My question was regarding matter gaining mass when it is accelerated. My question originated from an explanation of the large hadron collider; the explaination stated that when the protons in the LHC are sped up to 99.9% the speed of light, instead of gaining more speed, they get heavier.

That's not exactly right: they do get more speed, and objects with more speed have more mass, so they also get heavier (from our point of view, at least).

Someone posted that everything gains mass when it is accelerated, but there is no significant change until near light speed. How does this added energy translate into weight? The particles themselves are only individual protons, how does one proton gain weight, and where does that weight come from? I'm completely in the dark about this, so if my question doesn't make sense, please set me straight, thank you.

The mass comes from the increased speed! This is just a fact in relativity. Energy and mass are the same stuff, so making something move faster gives it more kinetic energy and therefore more mass, since they're the same stuff. When someone says "the mass of a proton is (some standard number)" they are referring to the mass of a proton at rest. Since kinetic energy is a form of mass too, the weight is different if you "weigh" it while it's moving!

I also heard it mentioned that matter and anti matter can be created with just energy, how??

"How" is a big question... there's a whole area of physics there. But one example is a collision between particles in a particle collider. Energy becomes matter there.

What form does the matter and anti matter take?

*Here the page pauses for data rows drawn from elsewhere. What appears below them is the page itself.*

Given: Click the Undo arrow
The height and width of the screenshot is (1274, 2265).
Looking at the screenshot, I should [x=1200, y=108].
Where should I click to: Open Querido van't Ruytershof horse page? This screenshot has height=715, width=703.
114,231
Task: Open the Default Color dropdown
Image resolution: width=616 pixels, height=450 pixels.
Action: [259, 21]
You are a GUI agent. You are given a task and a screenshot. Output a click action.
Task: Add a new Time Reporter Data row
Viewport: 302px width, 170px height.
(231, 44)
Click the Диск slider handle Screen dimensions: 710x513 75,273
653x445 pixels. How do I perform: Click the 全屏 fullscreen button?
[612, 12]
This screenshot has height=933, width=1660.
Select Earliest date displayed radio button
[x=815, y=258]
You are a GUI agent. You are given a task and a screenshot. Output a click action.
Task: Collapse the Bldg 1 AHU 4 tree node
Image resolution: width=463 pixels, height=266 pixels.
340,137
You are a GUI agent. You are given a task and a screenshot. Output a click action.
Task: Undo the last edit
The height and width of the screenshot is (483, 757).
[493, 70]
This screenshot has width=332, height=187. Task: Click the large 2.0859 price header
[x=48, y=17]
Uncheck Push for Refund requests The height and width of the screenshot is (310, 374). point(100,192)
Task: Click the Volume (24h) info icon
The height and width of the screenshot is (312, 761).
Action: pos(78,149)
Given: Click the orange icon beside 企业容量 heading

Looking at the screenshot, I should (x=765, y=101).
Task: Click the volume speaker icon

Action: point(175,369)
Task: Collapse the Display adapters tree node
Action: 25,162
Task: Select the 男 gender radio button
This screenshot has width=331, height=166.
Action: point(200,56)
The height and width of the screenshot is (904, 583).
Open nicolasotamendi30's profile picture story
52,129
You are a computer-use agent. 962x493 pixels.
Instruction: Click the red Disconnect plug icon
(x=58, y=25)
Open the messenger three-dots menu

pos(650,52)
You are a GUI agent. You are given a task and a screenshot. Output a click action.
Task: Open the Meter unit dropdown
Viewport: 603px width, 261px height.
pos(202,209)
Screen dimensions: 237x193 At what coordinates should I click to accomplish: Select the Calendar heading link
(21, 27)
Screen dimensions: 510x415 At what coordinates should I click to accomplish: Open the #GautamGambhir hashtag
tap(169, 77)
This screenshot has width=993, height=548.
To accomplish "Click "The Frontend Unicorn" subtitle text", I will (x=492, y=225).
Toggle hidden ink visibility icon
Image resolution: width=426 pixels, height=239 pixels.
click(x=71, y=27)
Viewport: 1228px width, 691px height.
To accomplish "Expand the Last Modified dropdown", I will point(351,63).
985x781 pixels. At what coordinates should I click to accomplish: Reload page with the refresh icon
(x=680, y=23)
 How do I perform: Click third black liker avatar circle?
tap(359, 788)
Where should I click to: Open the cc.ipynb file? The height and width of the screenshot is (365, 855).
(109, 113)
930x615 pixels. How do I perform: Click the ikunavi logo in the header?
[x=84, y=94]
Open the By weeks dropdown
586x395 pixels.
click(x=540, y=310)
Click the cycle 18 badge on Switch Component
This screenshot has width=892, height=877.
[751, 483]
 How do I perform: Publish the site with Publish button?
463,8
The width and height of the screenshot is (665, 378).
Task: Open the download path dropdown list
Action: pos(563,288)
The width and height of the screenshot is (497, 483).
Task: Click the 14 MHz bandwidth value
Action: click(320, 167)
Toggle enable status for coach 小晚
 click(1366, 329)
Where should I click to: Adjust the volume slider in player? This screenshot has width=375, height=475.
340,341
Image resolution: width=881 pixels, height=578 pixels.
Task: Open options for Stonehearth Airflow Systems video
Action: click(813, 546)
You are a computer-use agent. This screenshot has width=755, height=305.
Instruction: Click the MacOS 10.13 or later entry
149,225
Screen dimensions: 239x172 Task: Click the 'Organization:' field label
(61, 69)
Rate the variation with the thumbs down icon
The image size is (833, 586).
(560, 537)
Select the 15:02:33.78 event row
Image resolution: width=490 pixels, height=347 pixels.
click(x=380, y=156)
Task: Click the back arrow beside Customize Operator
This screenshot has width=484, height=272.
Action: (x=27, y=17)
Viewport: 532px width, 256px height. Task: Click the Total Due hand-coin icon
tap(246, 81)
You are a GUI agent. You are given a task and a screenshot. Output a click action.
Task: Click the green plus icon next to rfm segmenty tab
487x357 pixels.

Any form that is consistent with the laws of physics. One collision might get you some mesons, and another might get you a handful of other weird particles, like muons and whatnot. As long as all the relevant laws, like conservation of energy and conservation of momentum are satisfied, just about any random particles can be produced.

When/if they recombine, does it generate the same amount of energy that was required to create it

Always!

Of course, a particle collision doesn't usually produce just matter and antimatter, it also produces a lot of pure energy particles like photons.